How to Cope With Difficult Relatives Over The Holidays
Most of us will be spending time with family over the holidays. For some that conjures images of happy memories, but others envision tense family scenes filled with conflict and difficult relatives. We need some coping strategies.
We might no be able to change the situation, but we can certain control how we react to it. If it’s an ongoing conflict or misunderstanding, it might be a good idea to reach out to that person and talk it out. If someone brings up a topic that you do not agree with, such as politics, politely change the subject.
Sometimes there is a family member that criticizes, argues over difference of opinions or is just plain negative. Do your best to change thoughts and try to think of something positive about that person. Remember, your thoughts affect your emotions and your emotions affect your behavior.
Here are a few coping strategies that will help you deal with difficult relatives, and enjoy the holiday season.
Often the best alternative is to try and resolve the conflict. It’s not the easiest solution but it offers the biggest payoff. And considering this is family, and someone you will see again, it’s worth the effort. The quickest path to a resolution begins with someone taking the initiative to start the conversation. Let it be you.
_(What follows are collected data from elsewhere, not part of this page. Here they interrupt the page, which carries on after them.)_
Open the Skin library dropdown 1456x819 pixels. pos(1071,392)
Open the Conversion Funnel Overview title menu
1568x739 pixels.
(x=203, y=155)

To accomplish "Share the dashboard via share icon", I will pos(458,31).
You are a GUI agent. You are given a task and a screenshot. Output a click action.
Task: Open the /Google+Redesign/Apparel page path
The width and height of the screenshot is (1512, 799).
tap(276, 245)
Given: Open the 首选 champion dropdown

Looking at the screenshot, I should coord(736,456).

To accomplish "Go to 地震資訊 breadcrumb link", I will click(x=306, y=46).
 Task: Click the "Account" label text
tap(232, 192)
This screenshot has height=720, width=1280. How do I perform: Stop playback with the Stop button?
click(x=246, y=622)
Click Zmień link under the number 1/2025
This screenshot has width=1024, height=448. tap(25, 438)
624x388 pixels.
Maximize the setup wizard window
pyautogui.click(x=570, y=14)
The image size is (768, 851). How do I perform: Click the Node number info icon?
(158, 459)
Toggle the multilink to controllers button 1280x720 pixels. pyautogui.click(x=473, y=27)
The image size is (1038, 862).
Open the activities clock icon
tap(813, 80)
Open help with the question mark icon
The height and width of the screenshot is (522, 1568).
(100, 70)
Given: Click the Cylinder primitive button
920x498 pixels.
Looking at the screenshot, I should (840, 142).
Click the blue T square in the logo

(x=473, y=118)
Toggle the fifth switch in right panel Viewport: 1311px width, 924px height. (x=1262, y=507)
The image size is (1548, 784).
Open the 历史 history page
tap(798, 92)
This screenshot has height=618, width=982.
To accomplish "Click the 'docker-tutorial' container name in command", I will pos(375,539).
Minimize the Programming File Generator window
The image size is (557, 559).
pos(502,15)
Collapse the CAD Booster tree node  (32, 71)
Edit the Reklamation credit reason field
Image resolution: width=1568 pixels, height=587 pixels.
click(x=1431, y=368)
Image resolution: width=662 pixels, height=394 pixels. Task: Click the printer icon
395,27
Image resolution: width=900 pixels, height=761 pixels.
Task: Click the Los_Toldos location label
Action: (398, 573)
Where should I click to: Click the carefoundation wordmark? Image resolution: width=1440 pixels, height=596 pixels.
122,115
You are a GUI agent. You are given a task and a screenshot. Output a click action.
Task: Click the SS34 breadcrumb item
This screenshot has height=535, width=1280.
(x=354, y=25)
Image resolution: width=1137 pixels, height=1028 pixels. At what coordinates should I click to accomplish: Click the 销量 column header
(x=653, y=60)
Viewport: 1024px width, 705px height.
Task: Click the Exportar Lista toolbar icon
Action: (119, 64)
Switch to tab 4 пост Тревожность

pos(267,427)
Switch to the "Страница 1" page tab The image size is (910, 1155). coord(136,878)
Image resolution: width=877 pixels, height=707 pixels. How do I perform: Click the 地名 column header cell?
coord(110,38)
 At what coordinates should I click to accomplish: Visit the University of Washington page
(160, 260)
Start strategizing before the doorbell rings about where you are going to sit, what conversations you will have, how you will respond to sensitive issues, and boring questions you can ask to fill the uncomfortable voids. Visualizations can also help. For example, visualize yourself wearing protective armor and not allowing anything to get to you or bother you.
When a family members says something that upsets you, it is easy to lose your cool. Before something explosive or toxic comes out of your mouth, wait a few seconds, take a deep breath and consider your words. You might even get up and excuse yourself and collect your thoughts in the bathroom, or go into the kitchen and have silent scream. Don't take the bait. If you rarely see the offender, it might be best to be a duck and let the rain roll off your back. Tensions and arguments will just ruin the day for everyone else.
This one can be tough, but surprisingly effective. Look at the person in question with kindness and compassion. Say to yourself, for example, “I see that you are angry and insecure,even if I don’t understand why.I accept that you are difficult, but I refuse to let it ruin my holiday.” Once you have accepted that the person will be a challenge, it becomes easier to cope. Remember that what we resist persists.